Billy was waiting on the sidewalk. Cathy slammed on the brakes and rolled down her window. “Go home,” she ordered him.

Jenny leaned forward, about to speak, when she saw Mitch. Wearing a grease-stained T-shirt, Billy’s brother stood leaning against his wreck of a car parked at the curb. Cathy’s angry tone drew his attention. He threw his lit cigarette onto the lawn.

“Is she okay?” Billy asked Cathy.

“If you don’t leave I’ll have to call the police,” Cathy told him.

“Mom!”

Mitch strode toward them.

Cathy rammed the car into park and got out, taking a step toward Mitch before he could get any closer.
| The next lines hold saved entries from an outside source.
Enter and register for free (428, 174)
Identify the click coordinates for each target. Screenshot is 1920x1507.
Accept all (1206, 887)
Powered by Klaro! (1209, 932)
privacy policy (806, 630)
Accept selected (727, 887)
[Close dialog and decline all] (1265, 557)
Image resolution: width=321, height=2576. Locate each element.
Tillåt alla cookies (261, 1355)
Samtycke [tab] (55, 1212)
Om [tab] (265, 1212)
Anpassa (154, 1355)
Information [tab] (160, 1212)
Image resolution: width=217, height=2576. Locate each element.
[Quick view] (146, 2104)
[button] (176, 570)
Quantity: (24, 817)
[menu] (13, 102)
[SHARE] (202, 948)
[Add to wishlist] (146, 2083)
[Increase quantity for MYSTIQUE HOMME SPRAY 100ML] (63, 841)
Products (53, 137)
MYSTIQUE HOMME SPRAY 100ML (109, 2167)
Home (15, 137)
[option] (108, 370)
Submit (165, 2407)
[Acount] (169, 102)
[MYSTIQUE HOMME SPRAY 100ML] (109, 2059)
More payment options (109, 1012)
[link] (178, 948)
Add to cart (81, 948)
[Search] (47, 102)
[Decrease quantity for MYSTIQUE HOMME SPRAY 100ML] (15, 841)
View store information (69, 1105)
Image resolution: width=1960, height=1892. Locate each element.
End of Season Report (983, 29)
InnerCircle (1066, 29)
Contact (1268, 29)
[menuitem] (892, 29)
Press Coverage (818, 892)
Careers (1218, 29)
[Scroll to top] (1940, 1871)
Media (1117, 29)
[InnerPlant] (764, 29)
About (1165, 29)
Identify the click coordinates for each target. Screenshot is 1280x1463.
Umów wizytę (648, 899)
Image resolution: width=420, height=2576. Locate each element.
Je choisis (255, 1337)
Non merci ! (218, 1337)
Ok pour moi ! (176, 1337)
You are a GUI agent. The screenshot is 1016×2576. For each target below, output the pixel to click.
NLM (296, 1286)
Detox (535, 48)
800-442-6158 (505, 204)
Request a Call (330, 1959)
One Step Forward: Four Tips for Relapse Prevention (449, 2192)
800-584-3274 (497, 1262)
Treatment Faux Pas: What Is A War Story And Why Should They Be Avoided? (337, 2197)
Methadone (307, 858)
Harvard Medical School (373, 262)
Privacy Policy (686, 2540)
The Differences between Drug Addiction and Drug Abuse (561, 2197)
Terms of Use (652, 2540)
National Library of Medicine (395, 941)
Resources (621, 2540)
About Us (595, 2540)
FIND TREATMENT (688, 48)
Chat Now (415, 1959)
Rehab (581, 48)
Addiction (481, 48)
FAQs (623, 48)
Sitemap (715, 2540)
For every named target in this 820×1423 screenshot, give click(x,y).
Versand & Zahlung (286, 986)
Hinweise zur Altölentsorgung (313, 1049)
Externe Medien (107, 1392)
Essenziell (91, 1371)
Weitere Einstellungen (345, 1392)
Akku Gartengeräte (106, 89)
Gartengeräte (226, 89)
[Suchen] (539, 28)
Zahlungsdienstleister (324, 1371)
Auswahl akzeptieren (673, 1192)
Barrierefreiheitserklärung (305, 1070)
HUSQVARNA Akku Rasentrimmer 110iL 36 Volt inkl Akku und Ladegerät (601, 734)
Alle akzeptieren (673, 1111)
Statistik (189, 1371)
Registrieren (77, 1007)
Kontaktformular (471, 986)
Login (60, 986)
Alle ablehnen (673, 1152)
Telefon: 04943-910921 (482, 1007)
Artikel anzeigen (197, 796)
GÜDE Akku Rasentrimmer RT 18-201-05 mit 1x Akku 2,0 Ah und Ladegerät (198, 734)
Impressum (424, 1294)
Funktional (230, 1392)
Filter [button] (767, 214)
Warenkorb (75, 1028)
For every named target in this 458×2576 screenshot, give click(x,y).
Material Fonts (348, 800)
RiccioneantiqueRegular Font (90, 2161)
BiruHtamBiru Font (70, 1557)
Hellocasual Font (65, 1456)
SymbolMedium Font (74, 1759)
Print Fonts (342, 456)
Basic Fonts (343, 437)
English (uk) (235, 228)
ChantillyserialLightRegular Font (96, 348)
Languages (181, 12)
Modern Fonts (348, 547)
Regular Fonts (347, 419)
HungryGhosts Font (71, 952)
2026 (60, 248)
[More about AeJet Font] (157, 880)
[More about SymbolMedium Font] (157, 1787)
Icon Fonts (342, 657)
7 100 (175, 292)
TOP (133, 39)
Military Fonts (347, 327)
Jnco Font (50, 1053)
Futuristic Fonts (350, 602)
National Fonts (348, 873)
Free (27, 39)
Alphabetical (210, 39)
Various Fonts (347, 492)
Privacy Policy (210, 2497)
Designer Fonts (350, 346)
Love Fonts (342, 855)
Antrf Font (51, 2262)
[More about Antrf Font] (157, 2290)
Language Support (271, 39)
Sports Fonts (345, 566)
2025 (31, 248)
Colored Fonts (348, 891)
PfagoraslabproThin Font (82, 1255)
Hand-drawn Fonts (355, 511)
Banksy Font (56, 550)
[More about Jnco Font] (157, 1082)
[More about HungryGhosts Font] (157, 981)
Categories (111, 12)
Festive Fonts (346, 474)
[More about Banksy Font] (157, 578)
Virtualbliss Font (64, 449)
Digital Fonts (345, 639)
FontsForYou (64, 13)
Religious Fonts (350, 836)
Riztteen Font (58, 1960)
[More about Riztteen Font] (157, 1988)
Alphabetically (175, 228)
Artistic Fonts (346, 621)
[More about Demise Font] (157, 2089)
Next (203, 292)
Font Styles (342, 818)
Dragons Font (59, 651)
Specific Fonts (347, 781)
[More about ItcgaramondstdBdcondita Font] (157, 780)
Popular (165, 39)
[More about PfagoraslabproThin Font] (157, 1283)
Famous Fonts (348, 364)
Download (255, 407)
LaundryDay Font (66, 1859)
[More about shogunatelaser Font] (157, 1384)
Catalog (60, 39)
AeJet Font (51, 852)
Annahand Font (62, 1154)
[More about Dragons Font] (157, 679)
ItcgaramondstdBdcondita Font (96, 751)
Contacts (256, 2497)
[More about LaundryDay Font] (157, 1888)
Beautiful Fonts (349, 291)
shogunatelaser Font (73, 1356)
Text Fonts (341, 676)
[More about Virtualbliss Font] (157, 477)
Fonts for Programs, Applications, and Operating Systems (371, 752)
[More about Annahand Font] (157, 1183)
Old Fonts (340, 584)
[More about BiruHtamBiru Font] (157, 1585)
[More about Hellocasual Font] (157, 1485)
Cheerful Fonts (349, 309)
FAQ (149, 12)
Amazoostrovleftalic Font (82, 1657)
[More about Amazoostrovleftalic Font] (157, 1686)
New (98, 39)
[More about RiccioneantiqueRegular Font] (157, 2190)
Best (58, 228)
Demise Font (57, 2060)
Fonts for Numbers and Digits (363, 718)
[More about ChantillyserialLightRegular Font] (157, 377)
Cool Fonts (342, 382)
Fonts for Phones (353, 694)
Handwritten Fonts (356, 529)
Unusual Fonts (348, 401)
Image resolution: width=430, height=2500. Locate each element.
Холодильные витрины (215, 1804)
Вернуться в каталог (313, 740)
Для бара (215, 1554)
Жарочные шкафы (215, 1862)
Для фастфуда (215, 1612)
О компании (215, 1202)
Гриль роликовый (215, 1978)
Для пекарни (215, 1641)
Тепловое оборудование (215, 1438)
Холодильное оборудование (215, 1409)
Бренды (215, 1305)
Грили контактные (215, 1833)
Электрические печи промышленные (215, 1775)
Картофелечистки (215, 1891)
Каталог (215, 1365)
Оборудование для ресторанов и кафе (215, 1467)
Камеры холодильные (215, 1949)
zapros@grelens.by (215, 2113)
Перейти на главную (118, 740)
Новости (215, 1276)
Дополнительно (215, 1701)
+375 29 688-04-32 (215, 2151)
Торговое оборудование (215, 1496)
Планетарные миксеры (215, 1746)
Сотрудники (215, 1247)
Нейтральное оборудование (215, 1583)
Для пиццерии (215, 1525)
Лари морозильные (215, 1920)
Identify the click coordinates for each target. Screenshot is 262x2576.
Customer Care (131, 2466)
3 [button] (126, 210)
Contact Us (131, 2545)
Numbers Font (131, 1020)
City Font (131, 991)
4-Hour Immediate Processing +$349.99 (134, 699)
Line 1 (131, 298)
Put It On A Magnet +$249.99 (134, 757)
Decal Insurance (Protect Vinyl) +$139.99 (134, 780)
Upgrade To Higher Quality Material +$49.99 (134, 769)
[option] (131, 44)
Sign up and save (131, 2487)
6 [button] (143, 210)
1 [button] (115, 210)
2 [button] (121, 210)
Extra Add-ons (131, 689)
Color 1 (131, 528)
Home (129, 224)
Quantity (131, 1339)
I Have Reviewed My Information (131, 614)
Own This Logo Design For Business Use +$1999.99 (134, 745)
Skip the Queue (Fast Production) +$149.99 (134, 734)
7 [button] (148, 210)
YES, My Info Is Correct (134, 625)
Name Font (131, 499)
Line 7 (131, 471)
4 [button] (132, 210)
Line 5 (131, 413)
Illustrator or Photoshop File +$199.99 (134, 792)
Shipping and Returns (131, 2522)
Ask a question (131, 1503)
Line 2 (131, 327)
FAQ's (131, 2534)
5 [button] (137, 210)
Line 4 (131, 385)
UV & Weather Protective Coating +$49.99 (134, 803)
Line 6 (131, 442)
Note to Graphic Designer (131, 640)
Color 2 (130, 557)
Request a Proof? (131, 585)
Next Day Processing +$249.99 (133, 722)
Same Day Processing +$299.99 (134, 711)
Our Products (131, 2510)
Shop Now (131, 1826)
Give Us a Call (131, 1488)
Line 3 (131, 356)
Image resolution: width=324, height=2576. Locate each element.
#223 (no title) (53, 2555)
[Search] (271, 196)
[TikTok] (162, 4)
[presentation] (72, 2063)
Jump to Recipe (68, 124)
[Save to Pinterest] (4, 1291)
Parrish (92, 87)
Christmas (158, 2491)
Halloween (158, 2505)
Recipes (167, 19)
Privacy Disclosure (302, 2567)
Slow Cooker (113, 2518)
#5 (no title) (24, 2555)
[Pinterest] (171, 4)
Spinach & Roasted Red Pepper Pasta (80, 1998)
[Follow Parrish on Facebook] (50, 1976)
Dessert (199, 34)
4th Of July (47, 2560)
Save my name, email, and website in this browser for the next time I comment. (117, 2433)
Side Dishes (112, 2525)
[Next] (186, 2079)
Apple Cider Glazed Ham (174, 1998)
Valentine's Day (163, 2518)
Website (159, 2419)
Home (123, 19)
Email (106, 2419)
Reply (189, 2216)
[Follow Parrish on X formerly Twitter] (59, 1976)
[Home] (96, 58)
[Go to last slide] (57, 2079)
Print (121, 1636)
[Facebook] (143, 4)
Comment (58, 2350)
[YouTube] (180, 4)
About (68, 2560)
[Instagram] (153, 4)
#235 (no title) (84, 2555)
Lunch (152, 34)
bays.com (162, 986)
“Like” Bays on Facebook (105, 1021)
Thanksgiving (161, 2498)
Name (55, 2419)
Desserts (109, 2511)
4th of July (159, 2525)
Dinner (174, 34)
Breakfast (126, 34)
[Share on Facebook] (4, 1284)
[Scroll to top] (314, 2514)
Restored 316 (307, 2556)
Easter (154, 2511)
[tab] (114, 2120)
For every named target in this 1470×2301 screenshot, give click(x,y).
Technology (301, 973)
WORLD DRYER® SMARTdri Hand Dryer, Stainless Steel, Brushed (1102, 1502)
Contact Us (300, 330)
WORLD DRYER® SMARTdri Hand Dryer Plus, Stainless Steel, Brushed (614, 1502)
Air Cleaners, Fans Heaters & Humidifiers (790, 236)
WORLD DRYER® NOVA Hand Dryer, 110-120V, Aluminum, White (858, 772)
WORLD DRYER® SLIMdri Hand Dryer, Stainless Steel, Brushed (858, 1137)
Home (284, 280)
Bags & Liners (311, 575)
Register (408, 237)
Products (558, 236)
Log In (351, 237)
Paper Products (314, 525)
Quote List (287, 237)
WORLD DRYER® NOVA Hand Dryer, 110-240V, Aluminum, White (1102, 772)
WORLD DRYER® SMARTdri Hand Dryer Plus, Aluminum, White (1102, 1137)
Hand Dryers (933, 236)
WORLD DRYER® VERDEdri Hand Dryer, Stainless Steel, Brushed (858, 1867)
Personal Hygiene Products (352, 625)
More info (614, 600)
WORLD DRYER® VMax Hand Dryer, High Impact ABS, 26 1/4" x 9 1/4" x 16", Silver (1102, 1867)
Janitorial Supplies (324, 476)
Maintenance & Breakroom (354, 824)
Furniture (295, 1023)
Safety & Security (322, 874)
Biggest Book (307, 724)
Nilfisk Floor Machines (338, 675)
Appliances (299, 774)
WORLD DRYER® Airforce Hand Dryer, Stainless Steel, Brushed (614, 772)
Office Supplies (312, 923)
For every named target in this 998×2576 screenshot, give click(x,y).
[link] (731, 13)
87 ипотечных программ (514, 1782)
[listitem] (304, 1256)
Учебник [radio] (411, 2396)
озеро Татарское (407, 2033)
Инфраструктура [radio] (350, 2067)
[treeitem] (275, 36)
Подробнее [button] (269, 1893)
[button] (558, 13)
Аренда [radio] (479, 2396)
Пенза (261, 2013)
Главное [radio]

“Will you please take your son home?” asked Cathy. She took in his appearance: unshaven face, muscled arms, tattoos. She held her sweater closed as if he could see through her garments.

“He’s not my kid, he’s my brother.” Mitch gave her a sweeping glance, head to foot.

Cathy bristled. “Where are your parents while all this is happening?”

Mitch smiled. “Who the hell do you think you are?”

Billy stood with his hands in his pockets now, watching Jenny through the car window, seemingly oblivious to the argument. And Jenny stared back at him, but she jumped at the sound of angry voices. I didn’t want her to worry.